カスタム データ フロー コンポーネントでのバージョンの切り替え

カスタム接続マネージャー、タスク、列挙子、またはログ プロバイダーには、新しい PerformDowngrade メソッドにダウングレード ロジックを追加します。

public override void PerformDowngrade(int pipelineVersion, DTSTargetServerVersion targetServerVersion)
{
    if (targetServerVersion == DTSTargetServerVersion.DTSTSV_SQLSERVER2014)
    {
        // Add logic to downgrade from SQL Server 2016 to SQL Server 2014.
        ComponentMetaData.Version = 8;
    }

    if (targetServerVersion == DTSTargetServerVersion.DTSTSV_SQLSERVER2012)
    {
          // Add logic to downgrade from SQL Server 2016 to SQL Server 2012.
        ComponentMetaData.Version = 6;
    }
}

一般的なエラー

InvalidCastException

エラー メッセージ。 型 'System.__ComObject' の COM オブジェクトをインターフェイス型 'Microsoft.SqlServer.Dts.Pipeline.Wrapper.IDTSComponentMetaData100' にキャストできません。 IID '{BE8C48A3-155B-4810-BA5C-BDF68A659E9E}' が指定されたインターフェイスの COM コンポーネント上での QueryInterface 呼び出しのときに次のエラーが発生したため、この操作に失敗しました: インターフェイスがサポートされていません。(HRESULT からの例外: 0x80004002 (E_NOINTERFACE))。 (Microsoft.SqlServer.DTSPipelineWrap)。
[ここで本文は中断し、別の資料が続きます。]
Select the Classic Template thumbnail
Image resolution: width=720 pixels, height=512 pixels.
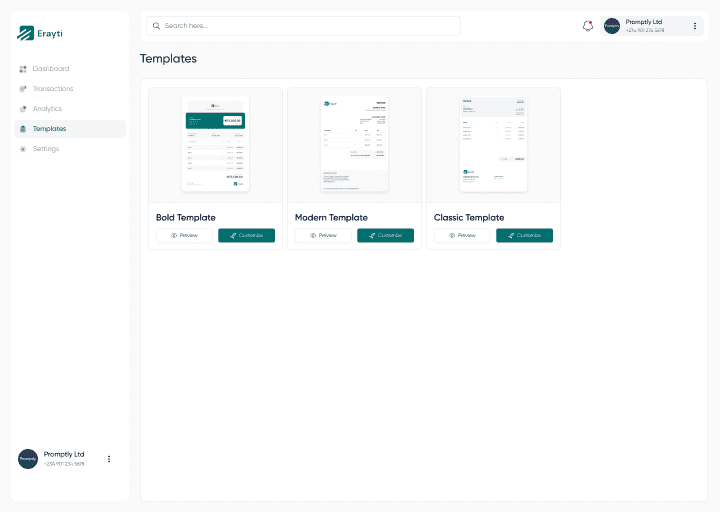[x=493, y=144]
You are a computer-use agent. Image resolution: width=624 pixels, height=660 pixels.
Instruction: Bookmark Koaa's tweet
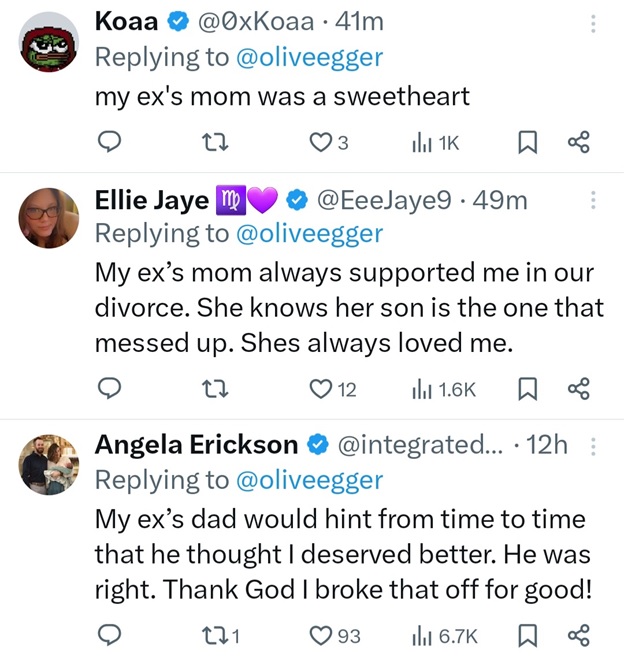(x=526, y=143)
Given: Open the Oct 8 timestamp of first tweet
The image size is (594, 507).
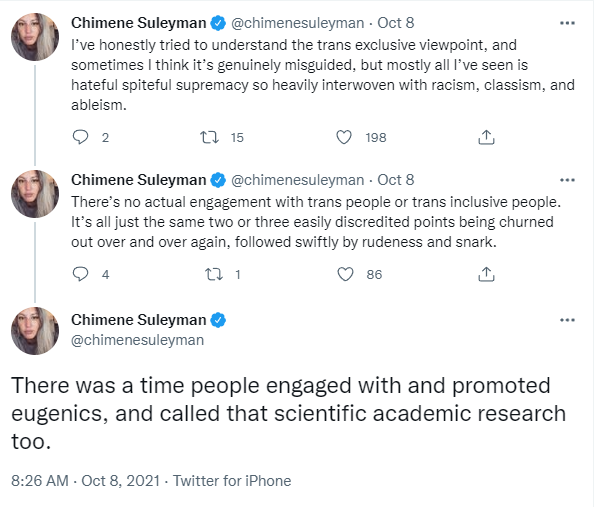Looking at the screenshot, I should (x=395, y=23).
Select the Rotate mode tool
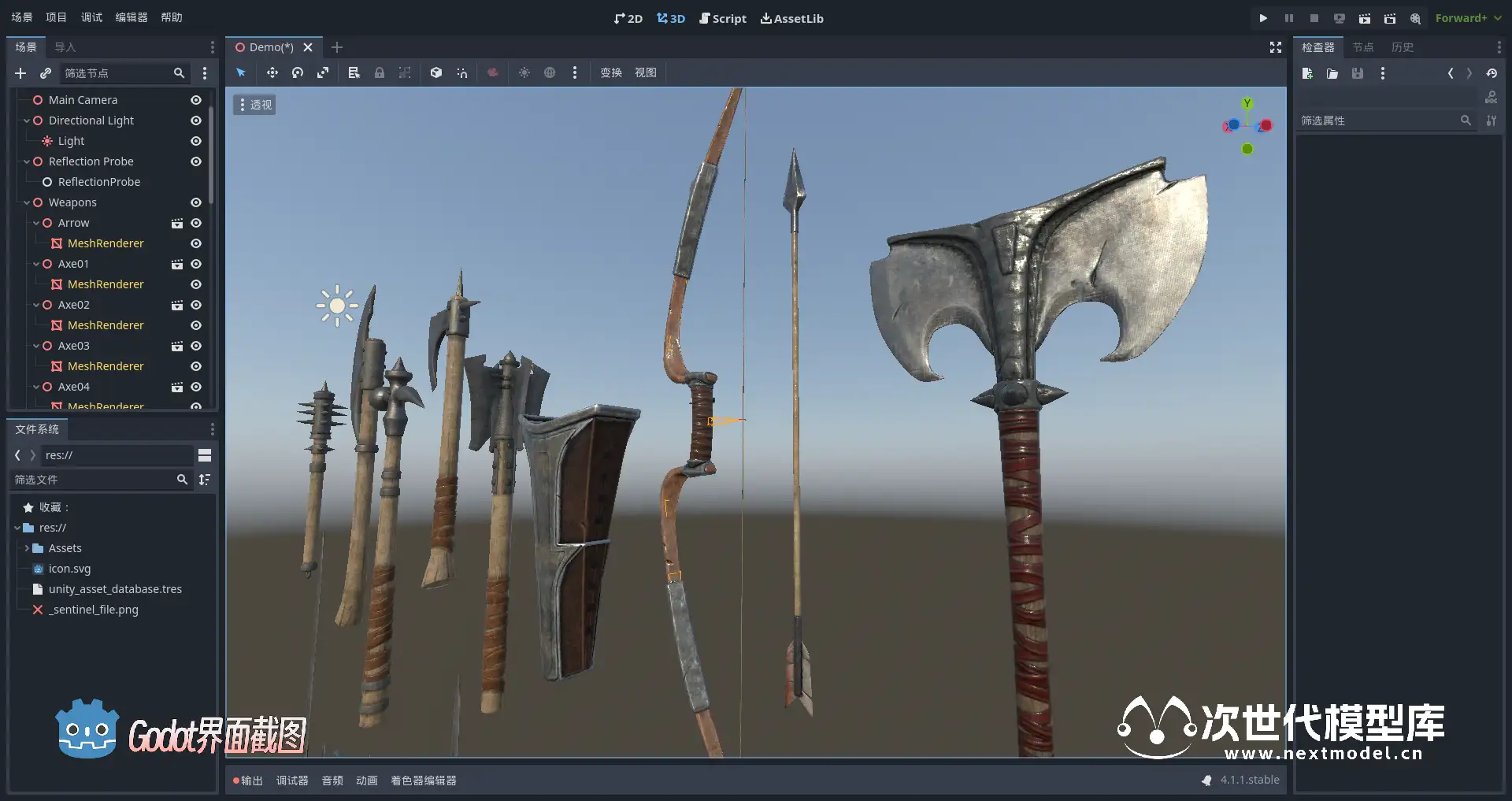 298,72
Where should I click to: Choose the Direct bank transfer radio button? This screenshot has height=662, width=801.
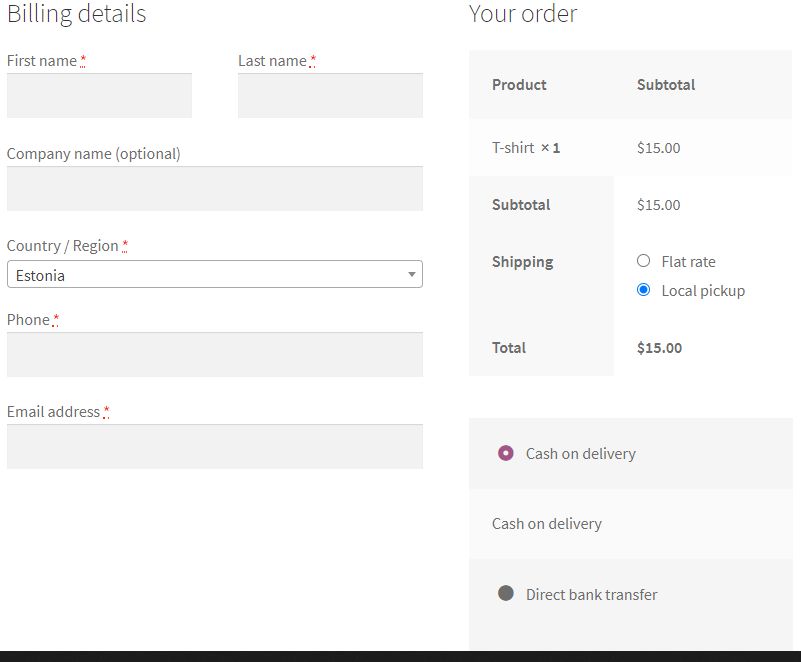tap(506, 593)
解決方法。 カスタム拡張機能が、Microsoft.SqlServer.DTSPipelineWrap や Microsoft.SqlServer.DTSRuntimeWrap などの SSIS 相互運用機能アセンブリを参照する場合、[相互運用機能型の埋め込み] プロパティの値を False に設定します。

相互運用機能型の埋め込み

対応バージョンが SQL Server 2012 の場合、一部の型を読み込めない

この問題は、IErrorReportingService や IUserPromptService などの特定の型に影響します。
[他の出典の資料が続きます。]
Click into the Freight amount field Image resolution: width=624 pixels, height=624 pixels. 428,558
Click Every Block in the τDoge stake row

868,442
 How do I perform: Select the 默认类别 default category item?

エラー メッセージ (例)。 アセンブリ 'Microsoft.DataWarehouse, Version=13.0.0.0, Culture=neutral, PublicKeyToken=89845dcd8080cc91' から型 'Microsoft.DataWarehouse.Design.IErrorReportingService' を読み込めませんでした。

回避策。 対応バージョンが SQL Server 2012 の場合、これらのインターフェイスではなく、メッセージ ボックスを使用してください。